Short problem 1: Please copy, word for word, the entries from the line containing "Task: Select the 'NL'" through the line containing "will click(x=108, y=446).", including both of those lines.

Provided passage:
◆ ◆ ◆
Summary of Kaggle 'Pandas' Course (1) - Lessons 1–3
Summarizes practical ways to use the Pandas library for data cleaning and wrangling, based on Kaggle’s free 'Pandas' course with added notes. This post covers Lessons 1–3.
I summarize here what I studied through Kaggle’s Pandas course.
Since it’s fairly long, I split it into two parts.
- Part 1: Lessons 1–3 (this post)
- Part 2: Lessons 4–6
Lesson 1. Creating, Reading and Writing
Importing pandas
1
import pandas as pd
Pandas has two core objects: the DataFrame and the Series.
DataFrame
A DataFrame can be thought of as a table or a matrix. It consists of a matrix of independent entries, where each entry has a specific value and corresponds to a single row (or record) and a column.
1
pd.DataFrame({'Yes': [50, 21], 'No': [131, 2]})
| Yes | No | |
|---|---|---|
| 0 | 50 | 131 |
| 1 | 21 | 2 |
DataFrame entries don’t have to be numeric; the following is an example DataFrame with string values (user reviews).
1
pd.DataFrame({'Bob': ['I liked it.', 'It was awful.'], 'Sue': ['Pretty good.', 'Bland.']})
| Bob | Sue | |
|---|---|---|
| 0 | I liked it. | Pretty good. |
| 1 | It was awful. | Bland. |
To create a DataFrame, use the pd.DataFrame() constructor and pass a Python dictionary. Put column names as keys and lists of values as dictionary values. This is the standard way to declare a new DataFrame.
When creating a DataFrame, you typically specify column labels (column names). If you don’t specify row labels, pandas assigns integers 0, 1, 2, … as row labels. If needed, you can set row labels manually. The list of row labels in a DataFrame is called the Index, and you can set it via the constructor’s index parameter.
1
2
3
pd.DataFrame({'Bob': ['I liked it.', 'It was awful.'],
'Sue': ['Pretty good.', 'Bland.']},
index=['Product A', 'Product B'])
| Bob | Sue | |
|---|---|---|
| Product A | I liked it. | Pretty good. |
| Product B | It was awful. | Bland. |
Series
A Series is a sequence of data values, i.e., a vector.
1
pd.Series([1, 2, 3, 4, 5])
A Series is essentially a single column of a DataFrame. As such, it can have an index, and instead of a “column name” it simply has a name.
1
pd.Series([30, 35, 40], index=['12015 Sales', '12016 Sales', '12017 Sales'], name='Product A')
◆ ◆ ◆
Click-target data
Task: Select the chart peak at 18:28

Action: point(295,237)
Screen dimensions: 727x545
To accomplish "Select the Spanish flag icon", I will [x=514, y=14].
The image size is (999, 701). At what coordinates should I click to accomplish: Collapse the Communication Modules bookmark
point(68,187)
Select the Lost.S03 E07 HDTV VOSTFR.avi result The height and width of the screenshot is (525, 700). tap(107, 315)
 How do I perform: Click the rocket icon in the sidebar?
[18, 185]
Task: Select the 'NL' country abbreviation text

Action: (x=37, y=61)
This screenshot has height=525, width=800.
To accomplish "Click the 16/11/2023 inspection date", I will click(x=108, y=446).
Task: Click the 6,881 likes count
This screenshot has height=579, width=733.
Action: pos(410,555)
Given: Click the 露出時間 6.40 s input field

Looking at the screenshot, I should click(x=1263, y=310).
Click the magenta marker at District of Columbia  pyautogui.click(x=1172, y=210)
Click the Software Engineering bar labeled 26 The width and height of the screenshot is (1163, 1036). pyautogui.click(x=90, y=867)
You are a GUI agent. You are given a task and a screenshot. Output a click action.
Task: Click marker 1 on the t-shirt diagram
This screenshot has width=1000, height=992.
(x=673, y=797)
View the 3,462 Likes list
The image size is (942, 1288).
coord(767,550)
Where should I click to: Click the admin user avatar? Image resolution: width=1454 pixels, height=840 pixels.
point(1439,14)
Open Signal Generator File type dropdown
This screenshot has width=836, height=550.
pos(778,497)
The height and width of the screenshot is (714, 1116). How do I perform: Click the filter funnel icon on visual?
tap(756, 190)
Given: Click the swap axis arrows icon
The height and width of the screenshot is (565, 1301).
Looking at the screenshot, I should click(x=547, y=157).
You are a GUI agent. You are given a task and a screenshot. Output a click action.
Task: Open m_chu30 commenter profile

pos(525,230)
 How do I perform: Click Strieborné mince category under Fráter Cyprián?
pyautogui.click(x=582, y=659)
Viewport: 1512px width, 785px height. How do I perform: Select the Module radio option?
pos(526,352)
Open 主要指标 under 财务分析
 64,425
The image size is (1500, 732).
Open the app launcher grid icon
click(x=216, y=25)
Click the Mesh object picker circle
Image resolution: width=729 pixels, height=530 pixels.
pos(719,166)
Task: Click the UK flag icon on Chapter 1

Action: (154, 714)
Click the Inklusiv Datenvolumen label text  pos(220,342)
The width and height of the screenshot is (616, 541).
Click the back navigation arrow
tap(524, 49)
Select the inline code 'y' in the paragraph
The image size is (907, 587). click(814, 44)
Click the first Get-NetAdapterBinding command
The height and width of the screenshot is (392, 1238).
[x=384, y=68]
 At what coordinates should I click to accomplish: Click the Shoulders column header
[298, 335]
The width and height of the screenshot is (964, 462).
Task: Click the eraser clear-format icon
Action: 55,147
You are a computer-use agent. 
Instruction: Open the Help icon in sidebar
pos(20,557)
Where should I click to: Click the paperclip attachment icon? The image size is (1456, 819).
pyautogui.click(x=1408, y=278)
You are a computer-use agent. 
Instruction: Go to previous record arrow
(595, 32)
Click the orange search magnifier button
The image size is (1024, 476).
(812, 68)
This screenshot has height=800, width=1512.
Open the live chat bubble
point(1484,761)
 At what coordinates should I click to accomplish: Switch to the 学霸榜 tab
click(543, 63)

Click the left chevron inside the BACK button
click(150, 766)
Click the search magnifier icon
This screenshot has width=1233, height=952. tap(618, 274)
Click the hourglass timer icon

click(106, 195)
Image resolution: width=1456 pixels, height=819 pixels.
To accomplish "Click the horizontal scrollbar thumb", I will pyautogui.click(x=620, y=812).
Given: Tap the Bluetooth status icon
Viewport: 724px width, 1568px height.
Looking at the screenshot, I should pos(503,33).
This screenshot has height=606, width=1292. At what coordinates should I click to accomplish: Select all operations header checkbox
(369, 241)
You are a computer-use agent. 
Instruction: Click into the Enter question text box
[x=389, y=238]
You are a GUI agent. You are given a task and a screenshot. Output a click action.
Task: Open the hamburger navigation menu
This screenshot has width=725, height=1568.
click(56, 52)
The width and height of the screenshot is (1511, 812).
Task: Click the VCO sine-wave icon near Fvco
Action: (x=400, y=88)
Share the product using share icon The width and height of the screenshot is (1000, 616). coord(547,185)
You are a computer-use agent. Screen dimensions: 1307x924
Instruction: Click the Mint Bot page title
◆ ◆ ◆
Short problem 2: In the Pandas course summary, what is the list of row labels in a DataFrame called?

Exercise solution 1:
Task: Select the 'NL' country abbreviation text

Action: (x=37, y=61)
This screenshot has height=525, width=800.
To accomplish "Click the 16/11/2023 inspection date", I will click(x=108, y=446).

Exercise solution 2: The Index.